Bloomberg TV Indonesia
- Country: Indonesia
- Broadcast area: Indonesia
- Headquarters: The City Tower, 9th floor, Jl. M.H. Thamrin no. 81. Jakarta

Programming
- Language: Indonesian
- Picture format: 16:9 (720p, HDTV)

Ownership
- Owner: Idea Karya Indonesia
- Sister channels: Depok TV and channels included on CTV Network

History
- Launched: 11 July 2013
- Closed: 31 August 2015

Links
- Website: www.bloombergindonesia.tv

= Bloomberg TV Indonesia =

24-hour business news channel in Indonesia

Bloomberg TV Indonesia was a 24-hour Indonesian language business news channel that operated from 2013 to 2015. Licensed from Bloomberg L.P. and produced in cooperation with Bloomberg Television, it was Indonesia's first international business channel broadcasting fully in Indonesian, targeting the country's growing middle class, entrepreneurs, and investors.

==History==
Plans for the channel emerged in early 2013, driven by Bloomberg's view that Indonesia was a rapidly growing economy with strong demand for business information. The station was designed to broadcast 24 hours a day with 80 percent of programming centered on macroeconomics and the remainder on stock market news, while adopting Bloomberg's global standards of accuracy, speed, and data-driven reporting.

Bloomberg TV Indonesia officially launched on 11 July 2013 on the pay-TV platform First Media. Idea Karya Indonesia held a five-year license to operate the channel, with major shareholders including Sandiaga Uno and Rosan Roeslani. Its distribution strategy relied on pay-TV and digital platforms to reach an upper-middle-class audience accustomed to subscription services, alongside planned collaborations with local stations.

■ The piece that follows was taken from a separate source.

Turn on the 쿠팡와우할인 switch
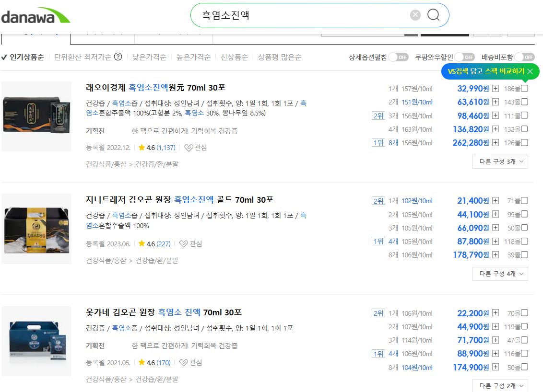 coord(464,57)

The newsroom was staffed by senior journalists and initially gained traction with original programming such as Start Up, one of the first Indonesian TV shows highlighting the local startup ecosystem. The channel was even considered to host one of the 2014 presidential debates but declined to preserve editorial independence.

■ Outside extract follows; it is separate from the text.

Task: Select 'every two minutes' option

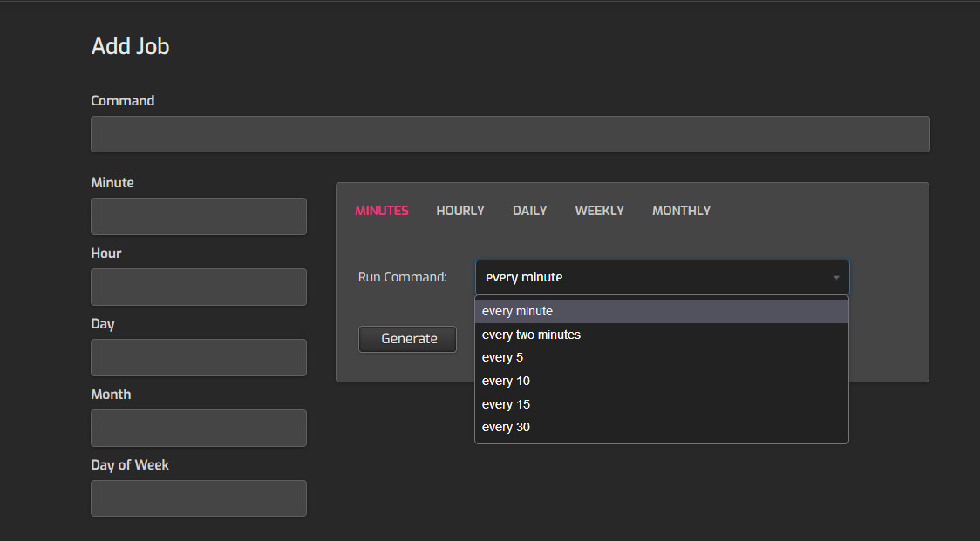Action: 531,335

By late 2014, internal issues surfaced as senior staff departed, reducing local production to about 20 percent and increasing reliance on repackaged Bloomberg International content. Bosowa Group was later reported to be considering an acquisition. Financial difficulties persisted, and the channel ceased operations on 31 August 2015.

==Programming==
Bloomberg TV Indonesia combined locally produced business and economic news with selected programming from Bloomberg Television. It aired around eight to ten hours of live news daily, covering markets, corporate developments, and economic policy.

Other programs focused on entrepreneurship, financial education, and industry insights. The flagship original show, Start Up, introduced Indonesian audiences to the concept of startup businesses and profiled local founders. The rest of its schedule included adapted Bloomberg International content supported by real-time data and analytics.